- Work task -
From the first line to the last, copy the listing exactly and omit the images.

- Data shown -
__________________________________________________

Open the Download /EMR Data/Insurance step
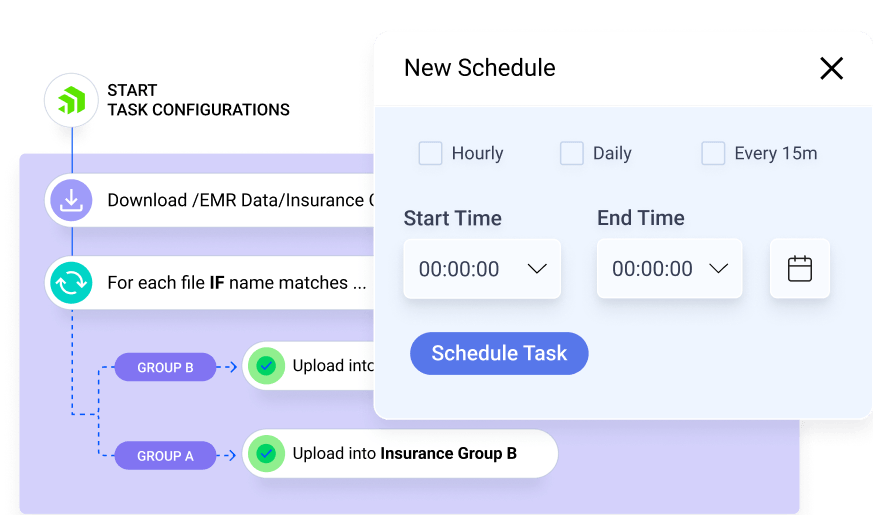873x515 pixels. pos(210,200)
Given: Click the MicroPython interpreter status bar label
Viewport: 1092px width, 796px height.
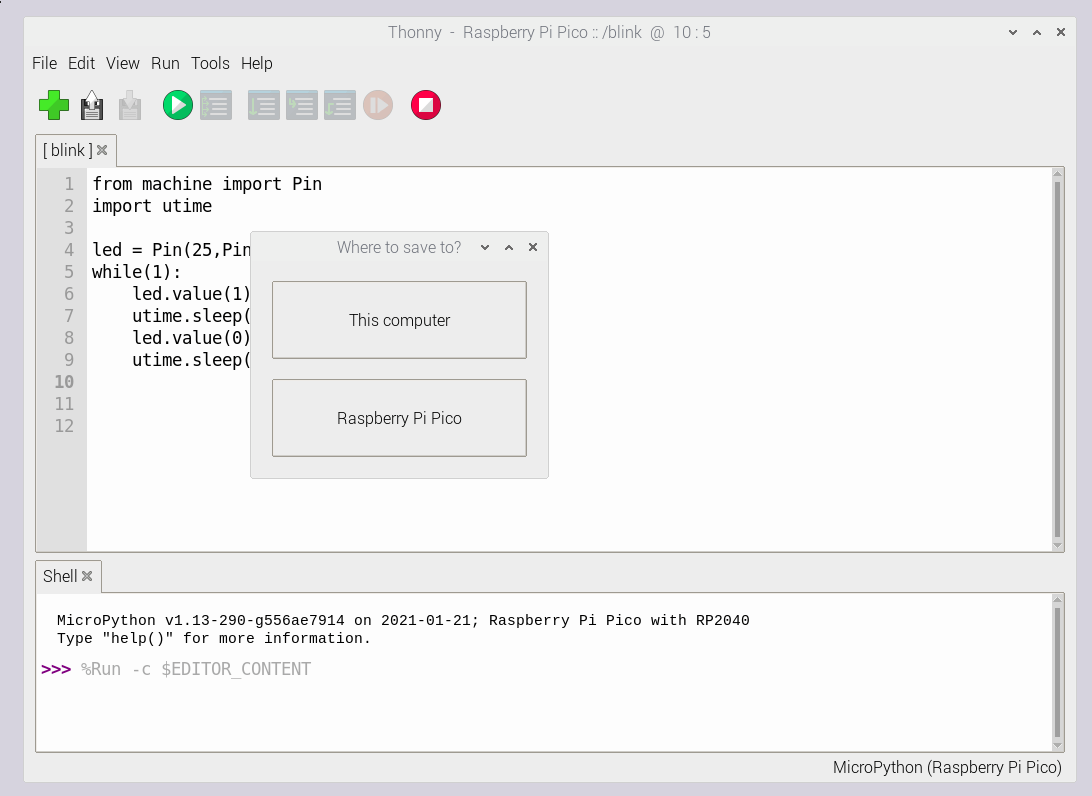Looking at the screenshot, I should tap(948, 767).
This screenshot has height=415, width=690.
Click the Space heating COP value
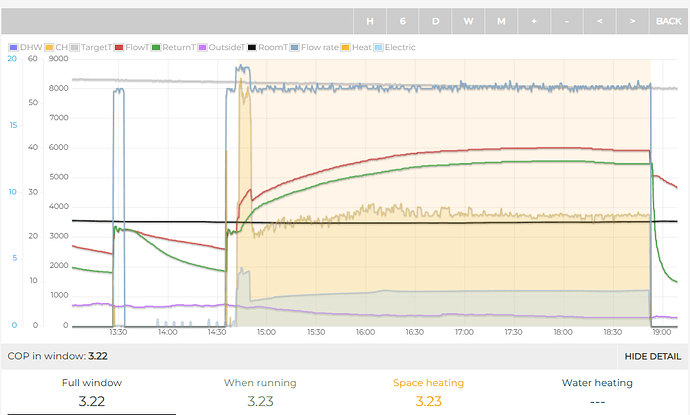point(429,401)
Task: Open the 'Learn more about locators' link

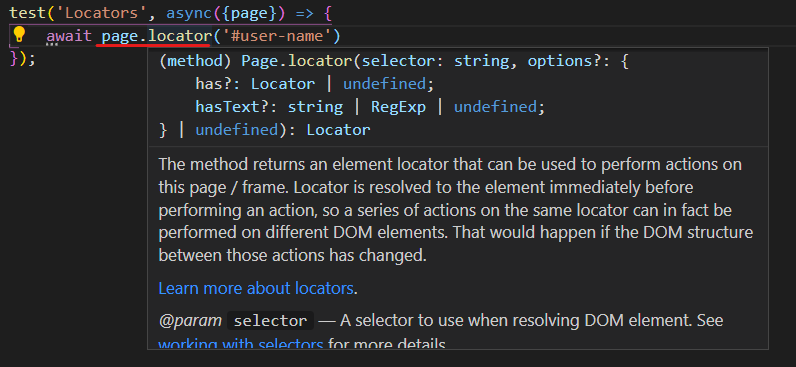Action: (x=256, y=288)
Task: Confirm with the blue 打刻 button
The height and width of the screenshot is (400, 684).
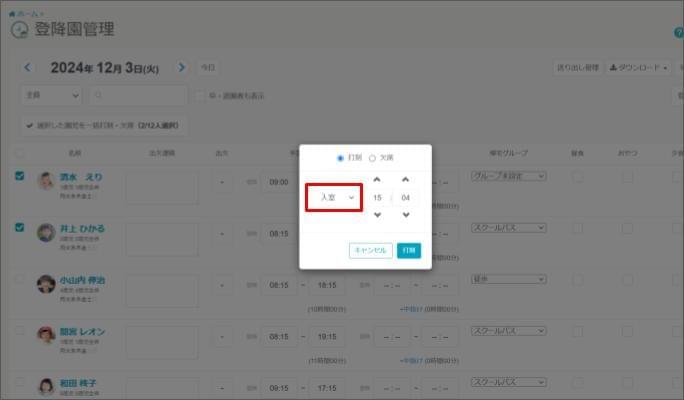Action: point(408,250)
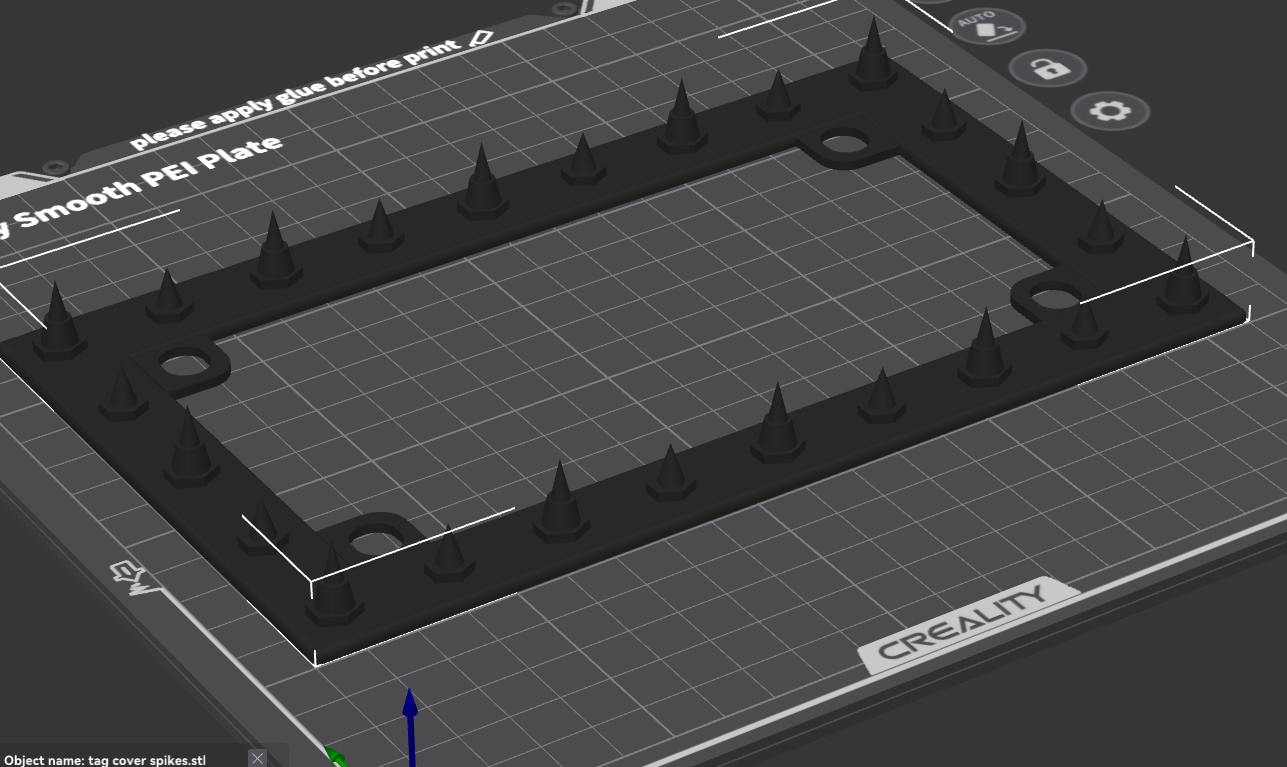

__________________________________________________

- Exercise result -
Open the Download /EMR Data/Insurance step
873x515 pixels. pos(210,200)
Given: Click the MicroPython interpreter status bar label
Viewport: 1092px width, 796px height.
Looking at the screenshot, I should tap(948, 767).
This screenshot has height=415, width=690.
Click the Space heating COP value
point(429,401)
Task: Open the 'Learn more about locators' link

Action: (x=256, y=288)
Task: Confirm with the blue 打刻 button
The height and width of the screenshot is (400, 684).
Action: point(408,250)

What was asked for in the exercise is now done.